**INFORMATION SUPPLIED**
%%
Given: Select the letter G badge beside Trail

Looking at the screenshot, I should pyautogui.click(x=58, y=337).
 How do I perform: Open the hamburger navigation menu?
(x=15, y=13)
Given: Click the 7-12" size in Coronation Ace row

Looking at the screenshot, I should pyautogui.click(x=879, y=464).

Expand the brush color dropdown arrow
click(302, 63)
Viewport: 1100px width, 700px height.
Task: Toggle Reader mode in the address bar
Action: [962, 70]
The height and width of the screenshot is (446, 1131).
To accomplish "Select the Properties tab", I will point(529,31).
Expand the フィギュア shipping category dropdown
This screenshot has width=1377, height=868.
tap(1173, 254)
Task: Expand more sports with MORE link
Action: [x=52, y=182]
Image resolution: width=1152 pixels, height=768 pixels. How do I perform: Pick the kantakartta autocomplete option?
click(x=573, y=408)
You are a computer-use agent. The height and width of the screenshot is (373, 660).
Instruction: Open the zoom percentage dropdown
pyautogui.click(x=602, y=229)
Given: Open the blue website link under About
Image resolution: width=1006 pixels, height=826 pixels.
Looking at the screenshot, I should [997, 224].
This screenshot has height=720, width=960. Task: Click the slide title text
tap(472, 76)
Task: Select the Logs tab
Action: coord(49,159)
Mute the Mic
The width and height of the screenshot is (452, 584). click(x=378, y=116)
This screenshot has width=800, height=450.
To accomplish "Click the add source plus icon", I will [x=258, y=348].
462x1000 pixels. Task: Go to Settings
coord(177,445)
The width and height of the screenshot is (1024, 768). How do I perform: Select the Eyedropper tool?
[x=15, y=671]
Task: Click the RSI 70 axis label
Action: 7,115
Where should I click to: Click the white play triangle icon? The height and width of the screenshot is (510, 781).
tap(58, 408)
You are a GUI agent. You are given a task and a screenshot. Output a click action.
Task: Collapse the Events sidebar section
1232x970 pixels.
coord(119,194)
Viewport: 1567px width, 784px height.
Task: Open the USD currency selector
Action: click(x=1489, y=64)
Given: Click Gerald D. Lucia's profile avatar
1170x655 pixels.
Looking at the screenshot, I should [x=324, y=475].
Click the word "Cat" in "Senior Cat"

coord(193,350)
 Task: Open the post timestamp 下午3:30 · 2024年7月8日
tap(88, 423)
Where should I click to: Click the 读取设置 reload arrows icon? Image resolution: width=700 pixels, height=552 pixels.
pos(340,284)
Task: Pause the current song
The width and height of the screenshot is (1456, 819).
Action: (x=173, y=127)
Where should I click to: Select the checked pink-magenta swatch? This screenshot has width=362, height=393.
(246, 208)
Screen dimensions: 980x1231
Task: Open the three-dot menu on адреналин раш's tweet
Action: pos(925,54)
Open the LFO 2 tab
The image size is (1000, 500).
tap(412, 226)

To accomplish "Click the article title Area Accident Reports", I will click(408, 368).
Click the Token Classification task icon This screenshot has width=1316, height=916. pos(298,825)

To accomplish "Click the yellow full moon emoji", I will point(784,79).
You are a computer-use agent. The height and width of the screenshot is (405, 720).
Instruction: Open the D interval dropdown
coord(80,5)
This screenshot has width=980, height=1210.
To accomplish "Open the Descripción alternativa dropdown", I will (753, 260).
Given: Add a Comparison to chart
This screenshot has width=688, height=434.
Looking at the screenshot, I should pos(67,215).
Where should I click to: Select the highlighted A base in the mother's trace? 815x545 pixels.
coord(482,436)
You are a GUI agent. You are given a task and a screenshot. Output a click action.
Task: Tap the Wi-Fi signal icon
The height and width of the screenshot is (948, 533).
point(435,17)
%%
**SET PROBLEM**
Rewrite the rows above with every "pixels" switched to "px", and leave everything else unchanged.

**ANSWER TO THIS TASK**
Given: Select the letter G badge beside Trail

Looking at the screenshot, I should pyautogui.click(x=58, y=337).
 How do I perform: Open the hamburger navigation menu?
(x=15, y=13)
Given: Click the 7-12" size in Coronation Ace row

Looking at the screenshot, I should pyautogui.click(x=879, y=464).

Expand the brush color dropdown arrow
click(302, 63)
Viewport: 1100px width, 700px height.
Task: Toggle Reader mode in the address bar
Action: [962, 70]
The height and width of the screenshot is (446, 1131).
To accomplish "Select the Properties tab", I will point(529,31).
Expand the フィギュア shipping category dropdown
This screenshot has width=1377, height=868.
tap(1173, 254)
Task: Expand more sports with MORE link
Action: [x=52, y=182]
Image resolution: width=1152 px, height=768 px. How do I perform: Pick the kantakartta autocomplete option?
click(x=573, y=408)
You are a computer-use agent. The height and width of the screenshot is (373, 660).
Instruction: Open the zoom percentage dropdown
pyautogui.click(x=602, y=229)
Given: Open the blue website link under About
Image resolution: width=1006 px, height=826 px.
Looking at the screenshot, I should [997, 224].
This screenshot has height=720, width=960. Task: Click the slide title text
tap(472, 76)
Task: Select the Logs tab
Action: coord(49,159)
Mute the Mic
The width and height of the screenshot is (452, 584). click(x=378, y=116)
This screenshot has width=800, height=450.
To accomplish "Click the add source plus icon", I will [x=258, y=348].
462x1000 px. Task: Go to Settings
coord(177,445)
The width and height of the screenshot is (1024, 768). How do I perform: Select the Eyedropper tool?
[x=15, y=671]
Task: Click the RSI 70 axis label
Action: 7,115
Where should I click to: Click the white play triangle icon? The height and width of the screenshot is (510, 781).
tap(58, 408)
You are a GUI agent. You are given a task and a screenshot. Output a click action.
Task: Collapse the Events sidebar section
1232x970 px.
coord(119,194)
Viewport: 1567px width, 784px height.
Task: Open the USD currency selector
Action: click(x=1489, y=64)
Given: Click Gerald D. Lucia's profile avatar
1170x655 px.
Looking at the screenshot, I should [x=324, y=475].
Click the word "Cat" in "Senior Cat"

coord(193,350)
 Task: Open the post timestamp 下午3:30 · 2024年7月8日
tap(88, 423)
Where should I click to: Click the 读取设置 reload arrows icon? Image resolution: width=700 px, height=552 px.
pos(340,284)
Task: Pause the current song
The width and height of the screenshot is (1456, 819).
Action: (x=173, y=127)
Where should I click to: Select the checked pink-magenta swatch? This screenshot has width=362, height=393.
(246, 208)
Screen dimensions: 980x1231
Task: Open the three-dot menu on адреналин раш's tweet
Action: pos(925,54)
Open the LFO 2 tab
The image size is (1000, 500).
tap(412, 226)

To accomplish "Click the article title Area Accident Reports", I will click(408, 368).
Click the Token Classification task icon This screenshot has width=1316, height=916. pos(298,825)

To accomplish "Click the yellow full moon emoji", I will point(784,79).
You are a computer-use agent. The height and width of the screenshot is (405, 720).
Instruction: Open the D interval dropdown
coord(80,5)
This screenshot has width=980, height=1210.
To accomplish "Open the Descripción alternativa dropdown", I will (753, 260).
Given: Add a Comparison to chart
This screenshot has width=688, height=434.
Looking at the screenshot, I should pos(67,215).
Where should I click to: Select the highlighted A base in the mother's trace? 815x545 px.
coord(482,436)
You are a GUI agent. You are given a task and a screenshot. Output a click action.
Task: Tap the Wi-Fi signal icon
The height and width of the screenshot is (948, 533).
point(435,17)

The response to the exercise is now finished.